Paul Newman morreu mas deixou impressos ali, no nitrato de prata, dois filmes que se completam e que, imortalizados, mostram por que o ator - junto a Marlon Brando e James Dean - tornou-se ícone de beleza e de talento dramático. James Dean, claro, está alguns degraus abaixo, até porque não teve tantas oportunidades de mostrar seu talento. Diferentemente dele, Paul Newman virou ídolo porque viveu o suficiente (83 anos) para imprimir, no tal AgNO3, todas as possibilidades dramáticas que fizeram dele uma das marcas do cinema. Se quiser comprovar, dê uma checada em Gata em Teto de Zinco Quente, Golpe de Mestre e O Veredicto. São 3 atores diferentes, cuja semelhança é apenas física. Não há traços comuns a eles.

Mas não são esses os tais filmes a que me referi no início da postagem. De fato, como afirmei, um completa o outro mas, mesmo assim, ainda há dois Pauls Newmans na pele do mesmo personagem, Eddie Felson, craque da sinuca que, de jovem abusado e auto-suficiente (em Desafio à Corrupção, 1961), torna-se - em A Cor do Dinheiro, 1986 -, um charmoso goslpista que pretende enriquecer em companhia de uma promessa das caçapas: o mané Vincent, interpretado por Tom Cruise. Na verdade o enriquecimento é algo secundário. O que Eddie quer é olhar para o próprio passado e enfrentá-lo. Cruise é seu espelho.

À parte interpretações filosófico-existencialistas que não cabem nesta postagem, esses dois filmes estão entre os melhores exemplos do que Paul Newman é capaz. Se a arrogância, o talento para encaçapar e o charme de Eddie são os trunfos do personagem em Desafio à Corrupção, esses mesmos elementos tornam-se secundários (exceção para o charme) quando a terceira idade mostra sua maldição. É preciso, então, burlar o terrível destino e mostrar-se potente, incansável, ereto. É o que A Cor do Dinheiro ensina, de forma cínica e irônica, a quem quiser aprender.
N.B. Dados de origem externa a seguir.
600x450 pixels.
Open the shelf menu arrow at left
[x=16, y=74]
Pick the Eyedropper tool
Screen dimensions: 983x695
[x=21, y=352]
E ninguém - acredito que nem Brando! - saberia fazer melhor esse papel que Paul Newman. Pacino? Falta-lhe altura, dirão alguns.

Há outras “duplas” de filmes estrelados por Newman. Golpe de Mestre e Butch Cassidy, por exemplo, são entretenimento puro, e de qualidade. São charmosas histórias de transgressão e anti-heroísmo que cativam os espectadores e posicionam-nos ao lado do bandido, debochadamente solidários. E a presença de Redford, também luminosa, compõe aquele painel perfeito (e completo) que somente o cinema é capaz de expor. Esse mesmo cinema que Paul Newman nos apresentou e que, numa certa medida, resumiu. Descanse em paz.